SAN FRANCISCO - In an abrupt change of course, Wachovia Corp. said Friday it will be acquired by Wells Fargo & Co. in a $15.1 billion all-stock deal, wiping out Wachovia's previous plan to sell its banking operations to rival suitor Citigroup Inc.
A key difference is that the Wachovia deal will be done without government assistance, while the Citigroup deal would have been done with the help of the Federal Deposit Insurance Corp.
The Wachovia-Wells deal, announced Friday, comes in a turbulent time for banks and financial firms as they grapple with the ongoing credit crisis, which led to the recent bankruptcy of Lehman Brothers Holdings Inc. and the failure of Washington Mutual Inc.
Wachovia shareholders will receive 0.1991 shares of Wells Fargo for every share of Charlotte, N.C.-based Wachovia stock they own, valuing Wachovia at about $7 per share. This is a nearly 80 percent premium over the stock's Thursday closing price of $3.91. Shares closed at $10 last Friday, the last trading session before the deal with Citigroup was announced.
On Monday, Citigroup had agreed to buy Wachovia's banking operations for $2.16 billion in a deal orchestrated by the federal government.

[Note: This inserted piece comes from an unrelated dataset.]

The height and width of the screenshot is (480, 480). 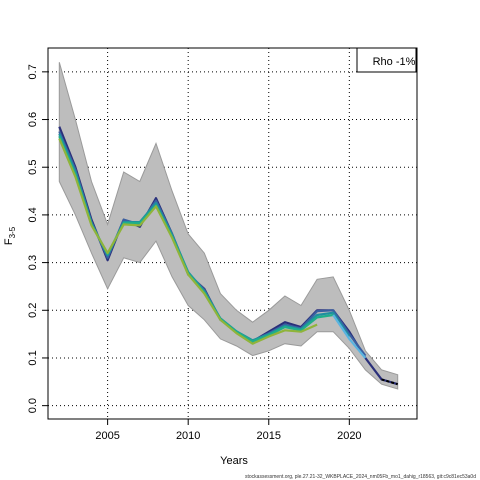 I want to click on svg-text: F3-5, so click(x=10, y=236).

That deal, which had been approved by the boards of both companies, was still subject to approval by Wachovia's shareholders and regulators.
San Francisco-based Wells Fargo will record merger and integration charges of about $10 billion, but says it expects earnings to be boosted within the first year after the acquisition closes. No government assistance is part of the deal terms.
Wachovia shares were up $2.25, or 53 percent, at $6.50 in premarket trading, while Wells Fargo fell $1.40, or 3.8 percent, to $35.31. Citigroup shares were down $3.10, or 13.2 percent, to $20.35.